**INFORMATION GIVEN**
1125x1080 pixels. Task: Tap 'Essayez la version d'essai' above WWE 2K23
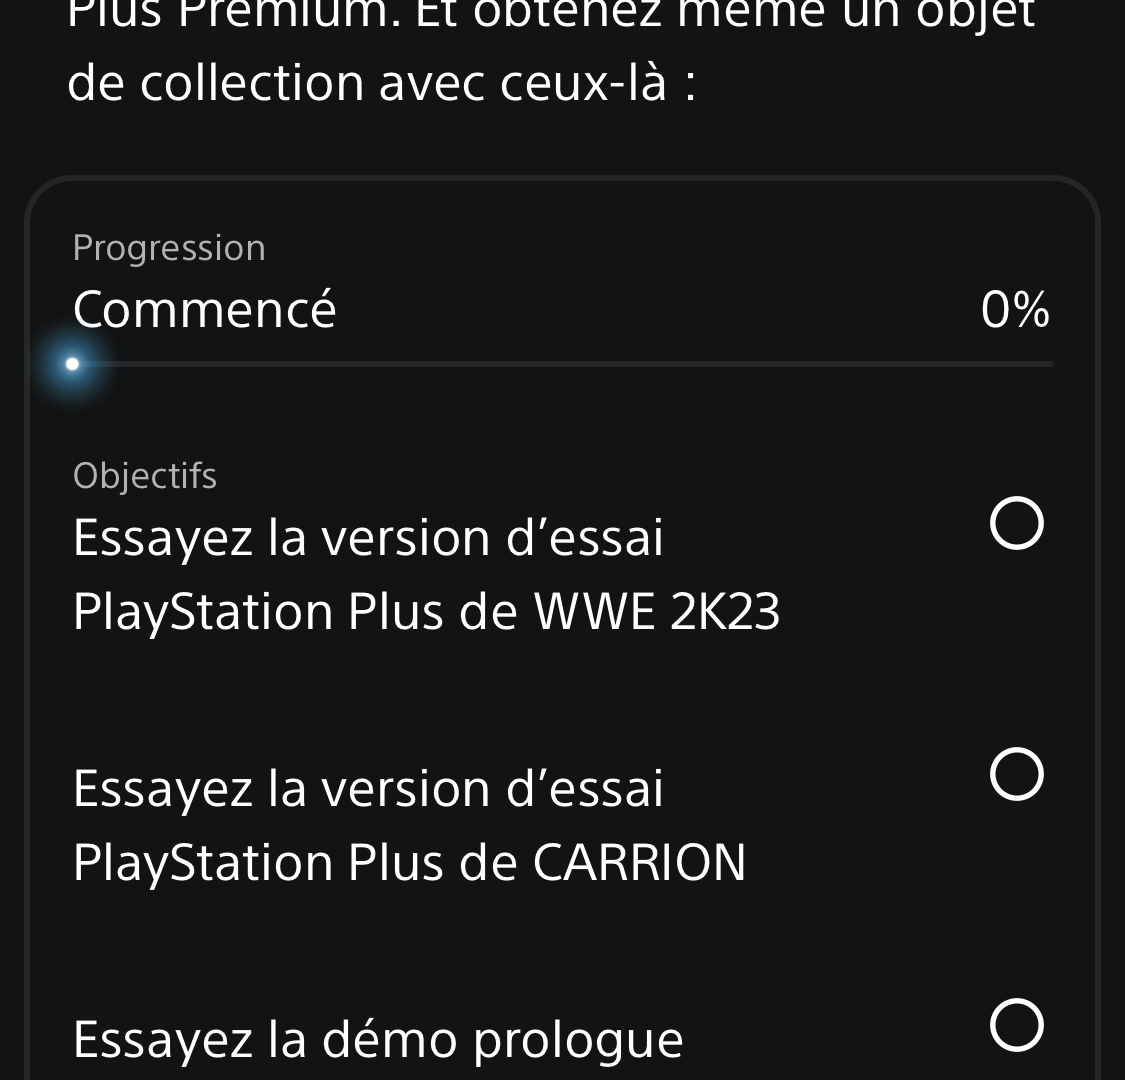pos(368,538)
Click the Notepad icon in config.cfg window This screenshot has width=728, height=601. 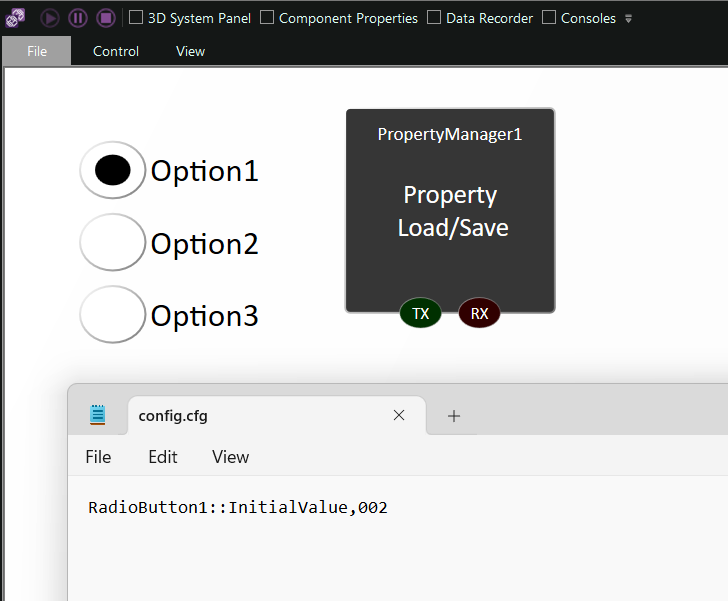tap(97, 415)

* * *

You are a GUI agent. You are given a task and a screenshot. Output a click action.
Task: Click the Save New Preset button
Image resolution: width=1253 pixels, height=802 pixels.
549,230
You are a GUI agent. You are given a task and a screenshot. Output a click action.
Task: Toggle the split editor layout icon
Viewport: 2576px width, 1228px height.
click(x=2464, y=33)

**TO BE DONE**
Please count how many lines of the material above contain the string "pixels", with case mattering, and reply with the number alone.

**EXPECTED ANSWER**
2